▶ Action item:
Repeat the entries beneath in their entirety, precisely as given.

▶ Available records:
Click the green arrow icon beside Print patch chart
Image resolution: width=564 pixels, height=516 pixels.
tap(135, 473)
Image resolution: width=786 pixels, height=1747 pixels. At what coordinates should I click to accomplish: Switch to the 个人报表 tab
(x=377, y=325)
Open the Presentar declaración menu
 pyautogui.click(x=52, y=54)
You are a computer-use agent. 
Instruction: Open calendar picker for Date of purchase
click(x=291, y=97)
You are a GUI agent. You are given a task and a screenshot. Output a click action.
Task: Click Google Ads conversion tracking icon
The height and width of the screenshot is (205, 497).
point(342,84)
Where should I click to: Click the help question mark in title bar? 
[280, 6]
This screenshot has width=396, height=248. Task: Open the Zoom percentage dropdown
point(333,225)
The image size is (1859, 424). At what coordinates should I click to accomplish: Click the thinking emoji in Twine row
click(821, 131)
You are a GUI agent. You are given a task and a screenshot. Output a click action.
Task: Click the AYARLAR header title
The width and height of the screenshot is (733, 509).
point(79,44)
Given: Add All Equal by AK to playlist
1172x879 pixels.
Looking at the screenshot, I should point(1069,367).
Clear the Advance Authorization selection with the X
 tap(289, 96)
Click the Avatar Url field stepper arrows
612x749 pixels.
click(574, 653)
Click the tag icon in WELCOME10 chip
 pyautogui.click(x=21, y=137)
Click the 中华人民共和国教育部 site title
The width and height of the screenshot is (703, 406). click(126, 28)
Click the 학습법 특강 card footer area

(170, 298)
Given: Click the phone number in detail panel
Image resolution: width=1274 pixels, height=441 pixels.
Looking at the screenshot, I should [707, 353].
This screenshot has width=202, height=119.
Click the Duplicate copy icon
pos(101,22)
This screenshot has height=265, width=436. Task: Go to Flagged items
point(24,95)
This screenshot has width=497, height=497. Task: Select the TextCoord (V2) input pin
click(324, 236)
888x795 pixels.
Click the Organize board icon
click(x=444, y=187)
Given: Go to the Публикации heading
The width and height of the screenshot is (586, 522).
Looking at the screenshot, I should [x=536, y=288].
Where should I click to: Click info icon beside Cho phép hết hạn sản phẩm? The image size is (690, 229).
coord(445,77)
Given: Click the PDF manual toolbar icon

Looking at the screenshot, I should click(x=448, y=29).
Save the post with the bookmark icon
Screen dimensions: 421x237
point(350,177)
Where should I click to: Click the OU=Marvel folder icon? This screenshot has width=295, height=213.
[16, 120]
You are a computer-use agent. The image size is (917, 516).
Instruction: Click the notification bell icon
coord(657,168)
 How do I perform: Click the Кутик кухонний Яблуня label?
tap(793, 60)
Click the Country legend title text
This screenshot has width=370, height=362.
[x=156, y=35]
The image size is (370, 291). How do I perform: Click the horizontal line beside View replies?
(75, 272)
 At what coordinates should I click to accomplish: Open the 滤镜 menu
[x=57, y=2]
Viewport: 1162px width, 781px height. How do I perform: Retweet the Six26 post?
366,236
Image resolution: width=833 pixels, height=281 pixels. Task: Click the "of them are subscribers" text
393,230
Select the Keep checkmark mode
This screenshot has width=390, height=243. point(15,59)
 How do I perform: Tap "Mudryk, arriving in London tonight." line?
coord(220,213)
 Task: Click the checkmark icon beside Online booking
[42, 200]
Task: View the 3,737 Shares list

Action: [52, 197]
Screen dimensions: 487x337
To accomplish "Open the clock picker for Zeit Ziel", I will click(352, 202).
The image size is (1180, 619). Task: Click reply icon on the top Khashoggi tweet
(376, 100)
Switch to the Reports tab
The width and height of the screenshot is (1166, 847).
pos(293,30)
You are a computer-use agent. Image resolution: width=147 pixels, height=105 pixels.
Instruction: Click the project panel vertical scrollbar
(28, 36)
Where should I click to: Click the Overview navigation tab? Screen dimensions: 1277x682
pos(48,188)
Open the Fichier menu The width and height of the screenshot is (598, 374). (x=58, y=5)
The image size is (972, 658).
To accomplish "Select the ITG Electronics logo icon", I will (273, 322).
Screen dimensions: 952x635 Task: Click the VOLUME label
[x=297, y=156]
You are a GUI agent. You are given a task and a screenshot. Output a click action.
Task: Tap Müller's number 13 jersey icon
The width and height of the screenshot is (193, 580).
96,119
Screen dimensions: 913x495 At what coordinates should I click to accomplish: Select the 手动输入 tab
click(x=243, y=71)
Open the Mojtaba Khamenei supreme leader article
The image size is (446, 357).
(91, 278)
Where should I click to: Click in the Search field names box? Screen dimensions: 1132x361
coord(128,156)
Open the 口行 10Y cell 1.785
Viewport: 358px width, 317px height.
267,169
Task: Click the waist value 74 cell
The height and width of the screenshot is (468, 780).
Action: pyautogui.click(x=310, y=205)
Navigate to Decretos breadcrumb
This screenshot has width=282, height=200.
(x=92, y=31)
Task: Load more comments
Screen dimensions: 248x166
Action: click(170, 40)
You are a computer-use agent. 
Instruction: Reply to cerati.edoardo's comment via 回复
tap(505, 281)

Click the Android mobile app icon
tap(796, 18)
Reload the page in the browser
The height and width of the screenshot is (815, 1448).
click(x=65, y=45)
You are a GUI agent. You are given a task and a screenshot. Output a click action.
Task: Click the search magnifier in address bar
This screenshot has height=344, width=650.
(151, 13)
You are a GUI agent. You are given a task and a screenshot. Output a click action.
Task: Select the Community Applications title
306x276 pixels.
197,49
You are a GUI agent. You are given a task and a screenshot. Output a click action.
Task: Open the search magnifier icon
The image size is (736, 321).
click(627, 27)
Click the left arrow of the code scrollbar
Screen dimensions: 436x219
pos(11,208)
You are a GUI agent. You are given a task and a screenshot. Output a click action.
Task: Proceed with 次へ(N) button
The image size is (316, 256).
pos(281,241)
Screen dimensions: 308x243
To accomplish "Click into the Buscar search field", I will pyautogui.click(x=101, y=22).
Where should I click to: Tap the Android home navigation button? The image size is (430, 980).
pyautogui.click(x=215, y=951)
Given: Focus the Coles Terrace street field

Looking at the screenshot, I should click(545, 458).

▶ Response area:
Click the green arrow icon beside Print patch chart
Image resolution: width=564 pixels, height=516 pixels.
tap(135, 473)
Image resolution: width=786 pixels, height=1747 pixels. At what coordinates should I click to accomplish: Switch to the 个人报表 tab
(x=377, y=325)
Open the Presentar declaración menu
 pyautogui.click(x=52, y=54)
You are a computer-use agent. 
Instruction: Open calendar picker for Date of purchase
click(x=291, y=97)
You are a GUI agent. You are given a task and a screenshot. Output a click action.
Task: Click Google Ads conversion tracking icon
The height and width of the screenshot is (205, 497).
point(342,84)
Where should I click to: Click the help question mark in title bar? 
[280, 6]
This screenshot has width=396, height=248. Task: Open the Zoom percentage dropdown
point(333,225)
The image size is (1859, 424). At what coordinates should I click to accomplish: Click the thinking emoji in Twine row
click(821, 131)
You are a GUI agent. You are given a task and a screenshot. Output a click action.
Task: Click the AYARLAR header title
The width and height of the screenshot is (733, 509).
point(79,44)
Given: Add All Equal by AK to playlist
1172x879 pixels.
Looking at the screenshot, I should point(1069,367).
Clear the Advance Authorization selection with the X
 tap(289, 96)
Click the Avatar Url field stepper arrows
612x749 pixels.
click(574, 653)
Click the tag icon in WELCOME10 chip
 pyautogui.click(x=21, y=137)
Click the 中华人民共和国教育部 site title
The width and height of the screenshot is (703, 406). click(126, 28)
Click the 학습법 특강 card footer area

(170, 298)
Given: Click the phone number in detail panel
Image resolution: width=1274 pixels, height=441 pixels.
Looking at the screenshot, I should [707, 353].
This screenshot has width=202, height=119.
Click the Duplicate copy icon
pos(101,22)
This screenshot has height=265, width=436. Task: Go to Flagged items
point(24,95)
This screenshot has width=497, height=497. Task: Select the TextCoord (V2) input pin
click(324, 236)
888x795 pixels.
Click the Organize board icon
click(x=444, y=187)
Given: Go to the Публикации heading
The width and height of the screenshot is (586, 522).
Looking at the screenshot, I should [x=536, y=288].
Where should I click to: Click info icon beside Cho phép hết hạn sản phẩm? The image size is (690, 229).
coord(445,77)
Given: Click the PDF manual toolbar icon

Looking at the screenshot, I should click(x=448, y=29).
Save the post with the bookmark icon
Screen dimensions: 421x237
point(350,177)
Where should I click to: Click the OU=Marvel folder icon? This screenshot has width=295, height=213.
[16, 120]
You are a computer-use agent. The image size is (917, 516).
Instruction: Click the notification bell icon
coord(657,168)
 How do I perform: Click the Кутик кухонний Яблуня label?
tap(793, 60)
Click the Country legend title text
This screenshot has width=370, height=362.
[x=156, y=35]
The image size is (370, 291). How do I perform: Click the horizontal line beside View replies?
(75, 272)
 At what coordinates should I click to accomplish: Open the 滤镜 menu
[x=57, y=2]
Viewport: 1162px width, 781px height. How do I perform: Retweet the Six26 post?
366,236
Image resolution: width=833 pixels, height=281 pixels. Task: Click the "of them are subscribers" text
393,230
Select the Keep checkmark mode
This screenshot has width=390, height=243. point(15,59)
 How do I perform: Tap "Mudryk, arriving in London tonight." line?
coord(220,213)
 Task: Click the checkmark icon beside Online booking
[42, 200]
Task: View the 3,737 Shares list

Action: [52, 197]
Screen dimensions: 487x337
To accomplish "Open the clock picker for Zeit Ziel", I will click(352, 202).
The image size is (1180, 619). Task: Click reply icon on the top Khashoggi tweet
(376, 100)
Switch to the Reports tab
The width and height of the screenshot is (1166, 847).
pos(293,30)
You are a computer-use agent. Image resolution: width=147 pixels, height=105 pixels.
Instruction: Click the project panel vertical scrollbar
(28, 36)
Where should I click to: Click the Overview navigation tab? Screen dimensions: 1277x682
pos(48,188)
Open the Fichier menu The width and height of the screenshot is (598, 374). (x=58, y=5)
The image size is (972, 658).
To accomplish "Select the ITG Electronics logo icon", I will (273, 322).
Screen dimensions: 952x635 Task: Click the VOLUME label
[x=297, y=156]
You are a GUI agent. You are given a task and a screenshot. Output a click action.
Task: Tap Müller's number 13 jersey icon
The width and height of the screenshot is (193, 580).
96,119
Screen dimensions: 913x495 At what coordinates should I click to accomplish: Select the 手动输入 tab
click(x=243, y=71)
Open the Mojtaba Khamenei supreme leader article
The image size is (446, 357).
(91, 278)
Where should I click to: Click in the Search field names box? Screen dimensions: 1132x361
coord(128,156)
Open the 口行 10Y cell 1.785
Viewport: 358px width, 317px height.
267,169
Task: Click the waist value 74 cell
The height and width of the screenshot is (468, 780).
Action: pyautogui.click(x=310, y=205)
Navigate to Decretos breadcrumb
This screenshot has width=282, height=200.
(x=92, y=31)
Task: Load more comments
Screen dimensions: 248x166
Action: click(170, 40)
You are a computer-use agent. 
Instruction: Reply to cerati.edoardo's comment via 回复
tap(505, 281)

Click the Android mobile app icon
tap(796, 18)
Reload the page in the browser
The height and width of the screenshot is (815, 1448).
click(x=65, y=45)
You are a GUI agent. You are given a task and a screenshot. Output a click action.
Task: Click the search magnifier in address bar
This screenshot has height=344, width=650.
(151, 13)
You are a GUI agent. You are given a task and a screenshot. Output a click action.
Task: Select the Community Applications title
306x276 pixels.
197,49
You are a GUI agent. You are given a task and a screenshot. Output a click action.
Task: Open the search magnifier icon
The image size is (736, 321).
click(627, 27)
Click the left arrow of the code scrollbar
Screen dimensions: 436x219
pos(11,208)
You are a GUI agent. You are given a task and a screenshot. Output a click action.
Task: Proceed with 次へ(N) button
The image size is (316, 256).
pos(281,241)
Screen dimensions: 308x243
To accomplish "Click into the Buscar search field", I will pyautogui.click(x=101, y=22).
Where should I click to: Tap the Android home navigation button? The image size is (430, 980).
pyautogui.click(x=215, y=951)
Given: Focus the Coles Terrace street field

Looking at the screenshot, I should click(545, 458).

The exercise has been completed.